DH: God forbid I would ever task myself with depicting reality and do what I do. I would feel like the biggest liar in that role. I like the role of liar because then I feel subversive by making things real. I can be subversive just by writing nice things about nice people, who burst into tears when they hurt each other and say, “Sometimes I believe in God, sometimes I don’t.” I can be punk rock by doing that in a sitcom environment. I’d like to think if I wrote a porno, it would be a good porno. Part of what would make it good isn’t that it would be less pornographic, but it’s the best porno and turned people on. I just want to be a good writer and I recognize that limitation is part of the medium.

NL: Plus, now you won’t have to sweat the Nielsen ratings anymore?

DH: Yeah. I thought, This is a chance to actually do the experiment of working around the Nielsen system. That’s my most important goal. I can’t control how Yahoo does their numbers; I can’t control how Sony does their international distribution.
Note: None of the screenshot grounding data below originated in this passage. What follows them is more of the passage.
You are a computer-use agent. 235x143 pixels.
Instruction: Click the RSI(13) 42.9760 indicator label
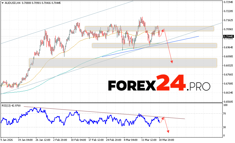(x=11, y=106)
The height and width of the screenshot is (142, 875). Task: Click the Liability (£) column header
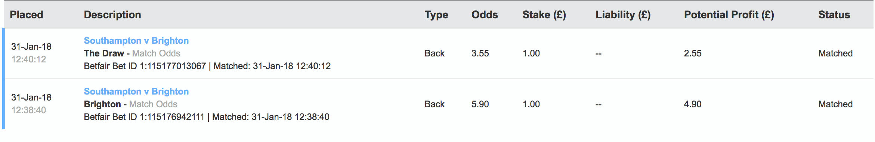tap(623, 15)
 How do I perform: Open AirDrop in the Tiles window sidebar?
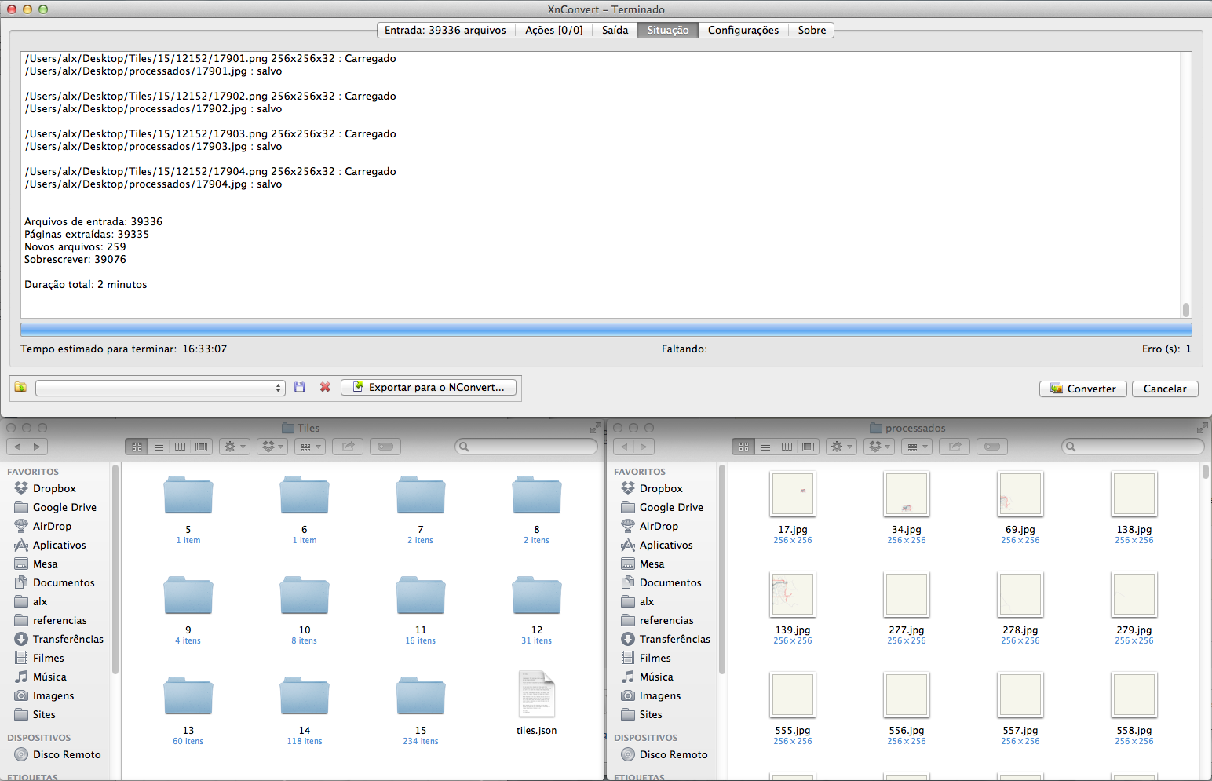[52, 526]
If I had it my way I’d pull down all those barricades. Stop releasing Season 2 of a show that’s on its 6th season in the UK. Everyone is watching television at the same time, and you’re making half the planet steal it.

I was in Paris and a 16-year-old kid met me… . He showed me this app, where he knew when the next episode of Parks and Rec would be on BitTorrent. So it didn’t really matter what the studio’s plan was about Parks and Rec’s distribution. This kid knew that Parks and Rec was coming out from an app on his phone in 17 minutes, and he was going to download it, watch it and then talk about it on Reddit. I want people in Hong Kong and Ireland to be able to watch the new season of Community alongside everyone else, and I’d like their views to be tabulated at Yahoo’s discretion of course.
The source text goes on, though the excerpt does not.